Zynga, best known for its once highly-successful Farmville game, made the announcement about its CFO David Lee as it posted revenues of $176m, thereby breaking even, which actually surpassed market analysts’ expectations.
According to CNBC, analysts from Thomson Reuters had predicted that there would be a 3pc decline from the same time last year with expected earnings of $170m.
However, the relatively positive results somewhat hide the reality that the company has seen its monthly active users (MAU) decline by as much as 27pc year-on-year, which, along with Lee’s resignation, will see some other major changes in the company.

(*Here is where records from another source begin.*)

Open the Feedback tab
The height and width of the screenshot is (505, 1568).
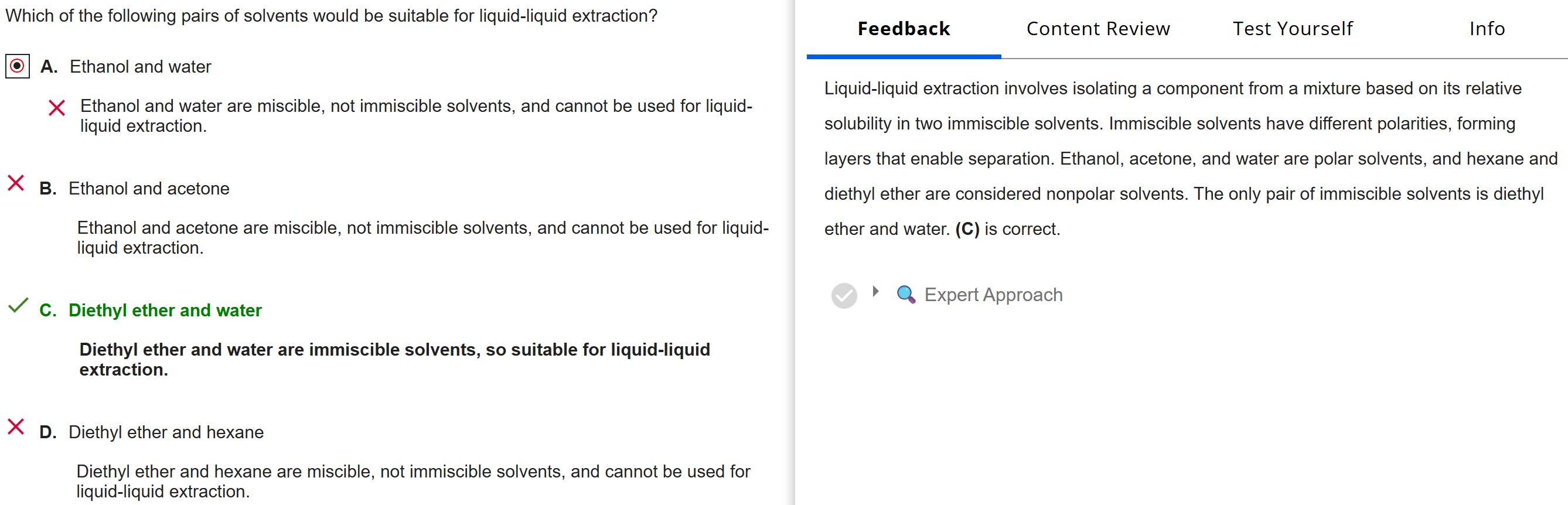904,29
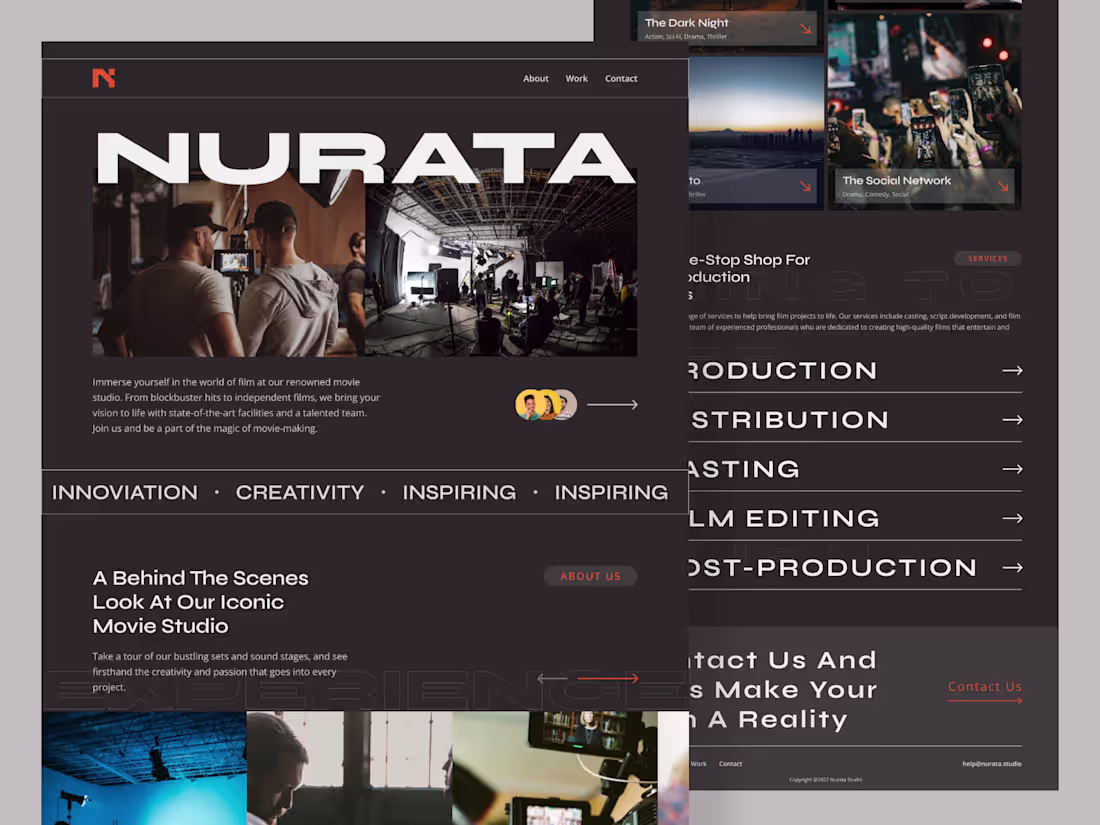1100x825 pixels.
Task: Click the right carousel arrow above the gallery
Action: (x=607, y=678)
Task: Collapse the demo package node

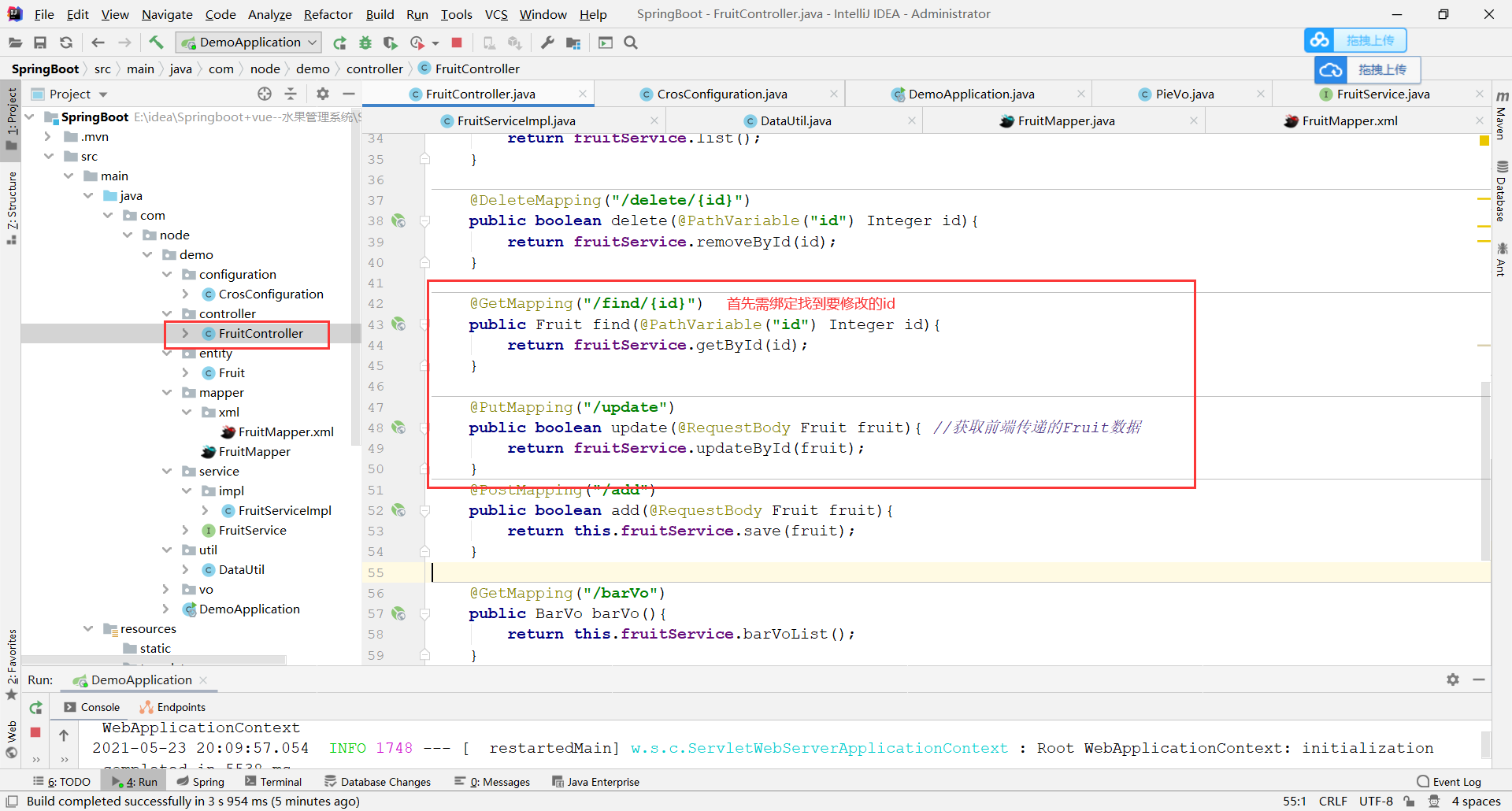Action: [147, 254]
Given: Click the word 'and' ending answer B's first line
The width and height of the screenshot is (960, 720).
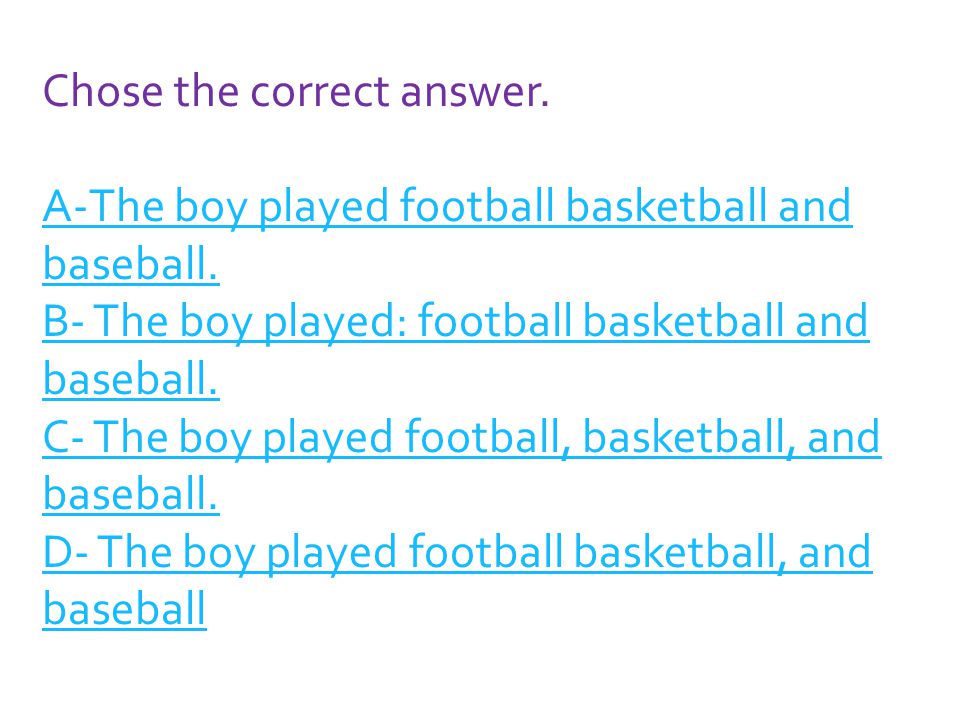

In its earnings call, the company’s founder and CEO, Mark Pincus, admitted that two games it had planned for release soon, Dawn of Titans and CSR2, will be postponed until next year.
“As we get closer to our players behaviour over time, we believe there are a few key areas that we can optimise to increase long-term player retention,” Pincus said. “We are able to make these hard decisions because of the cost reduction programme that we put in place earlier this year.”
Following Lee’s departure, Michelle Quejado will step in as interim CFO, but in his final remarks, Lee said the company is now doing better than when he originally joined.
“We’ve moved the majority of our business to mobile and are focused on growing our new IP and existing franchises while significantly reducing our cost structure,” he said.
Zynga has now issued a guidance of share loss equal to between six and eight cents per share as part of a $200m stock buyback.